Early in the twentieth century a geologist from Stellenbosch University had suggested a ‘volcanic explosion’. He also predicted that ‘When one is dealing with an extraordinary phenomenon, no possibility is too extraordinary to be worthy of consideration’ (Shand 1916). Then in 1936 two geoscientists proposed that this supposed cryptovolcanic structure could be the result of a meteorite crater with a rebound dome in the middle surrounded by rings. This would make the overall crater much larger than the 80 km central rebound. However, Vredefort still puzzled them. They said ‘One hardly knew which was better - a meteoritic hypothesis without meteorites or a volcanic hypothesis without volcanics’ (Boon & Albritton 1938).

Eleven years later the well-respected Reginald Daly, Professor of Geology at Harvard backed up Boon and Albritton and added that the energy released by the large, high velocity meteorite would have been great enough to volatilise target and meteorite materials. This event would have been both explosive caused by pressure, and percussive, from the impact (Daly 1947).

Geological and geophysical data gradually began to show support for the meteorite theory. A well-known American planetary scientist wanted to prove that the Vredefort Dome was a crypto-explosive impact structure (Dietz 1961b) and suggested to a Witwatersrand University researcher, Robert Hargraves, that he look for shatter cones, sharp pointed rock chards, which he duly found. He also discovered that all the cones, in their original positions, pointed to the centre of the dome indicating that this was the source of the shockwave (Hargraves 1961). Later others found signs of shock in quartz (Carter 1965). About this time (Michael Dence 1964) from Canada again suggested that the Vredefort Impact Structure looked like it could be a far larger complex crater with the Dome being only the remnant central ring, or rebound. Further proof of the impact structure came when crystals of coesite and stishovite were discovered. These are high pressure and temperature forms of silica that can only be derived from very extreme pressures, too high for volcanic activity (Martini 1978).

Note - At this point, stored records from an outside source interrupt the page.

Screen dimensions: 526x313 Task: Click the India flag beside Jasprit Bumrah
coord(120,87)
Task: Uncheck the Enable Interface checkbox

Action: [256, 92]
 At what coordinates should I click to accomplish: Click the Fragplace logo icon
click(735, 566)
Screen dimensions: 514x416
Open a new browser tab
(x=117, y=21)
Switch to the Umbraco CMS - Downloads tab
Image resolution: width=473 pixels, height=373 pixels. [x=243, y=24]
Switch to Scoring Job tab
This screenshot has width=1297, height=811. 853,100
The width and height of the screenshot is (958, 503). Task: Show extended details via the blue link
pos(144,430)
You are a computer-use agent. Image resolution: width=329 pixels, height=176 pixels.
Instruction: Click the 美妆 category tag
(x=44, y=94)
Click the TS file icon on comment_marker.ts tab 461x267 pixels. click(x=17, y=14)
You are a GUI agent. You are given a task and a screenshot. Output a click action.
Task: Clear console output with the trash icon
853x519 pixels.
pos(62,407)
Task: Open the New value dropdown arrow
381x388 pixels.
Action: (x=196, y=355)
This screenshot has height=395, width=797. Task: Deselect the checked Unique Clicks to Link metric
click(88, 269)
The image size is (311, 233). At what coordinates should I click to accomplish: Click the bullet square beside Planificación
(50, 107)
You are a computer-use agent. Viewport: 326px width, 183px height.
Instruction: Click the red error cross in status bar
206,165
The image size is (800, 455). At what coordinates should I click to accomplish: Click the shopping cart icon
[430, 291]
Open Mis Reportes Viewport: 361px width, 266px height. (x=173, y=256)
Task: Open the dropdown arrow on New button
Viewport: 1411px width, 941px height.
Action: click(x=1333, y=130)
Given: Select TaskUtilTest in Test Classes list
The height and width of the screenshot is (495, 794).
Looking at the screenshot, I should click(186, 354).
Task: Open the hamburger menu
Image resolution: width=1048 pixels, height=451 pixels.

In spite of all the extraterrestrial meteorite impact validation coming through, most South African geologists still believed that the structure was volcanic in the form of a cryptoexplosion. In July 1987 the International Conference on Catastrophes in the Geological Record and Cryptoexplosion Structures was convened in Parys, a town within the dome. After many papers were presented and arguments put forward, it was voted that, based on the evidence, what was then known as the Vredefort Crater was a large complex impact structure with the Vredefort Dome being the rebound central core. The term Structure in place of Crater was coined by two University of Witwatersrand researchers (Reimold & Gibson 1996) and I agree. This terminology is used throughout these hypotheses.

During the 1990’s teams of geoscientists using various modern radiometric techniques set an age in the order of 2020 Ma for the Vredefort structure from samples taken within the Vredefort Dome (Allsop, Fitch, Miller & Reimold 1991, Kamo, Reimold, Krogh & Colliston 1996, Spray, Kelley & Reimold 1995).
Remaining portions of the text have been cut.